Airborne exposures at the workplace are believed to be associated with lung function decline. However, longitudinal studies are few, and results are conflicting.
Participants from two general population-based cohorts, the Copenhagen City Heart Study and the Copenhagen General Population Study, with at least two lung function measurements were followed for a mean of 9 years (range 3–27 years). Occupational exposure was assigned to each year of follow-up between the two lung function measurements by a job exposure matrix. Associations between mean occupational exposure per year and mean annual decline in forced expiratory volume in 1 s (FEV1) were investigated using linear mixed-effects models according to cohort and time period (1976–1983 and 2003–2015). We adjusted for sex, height, weight, education, baseline FEV1and pack-years of smoking per year during follow-up.

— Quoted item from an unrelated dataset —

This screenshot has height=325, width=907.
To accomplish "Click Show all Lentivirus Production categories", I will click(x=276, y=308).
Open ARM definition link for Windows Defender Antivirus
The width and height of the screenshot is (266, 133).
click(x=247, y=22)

A total of 16 144 individuals were included (mean age 48 years and 43% male). Occupational exposure to mineral dusts, biological dusts, gases and fumes and a composite category was not associated with FEV1decline in analyses with dichotomised exposure. In analyses with an indexed measure of exposure, gases and fumes were associated with an FEV1change of −5.8 mL per unit per year (95% CI −10.8– −0.7 mL per unit per year) during 1976–1983, but not during 2001–2015.
In two cohorts from the Danish general population, occupational exposure to dusts, gases and fumes was not associated with excess lung function decline in recent years but might have been of importance decades ago.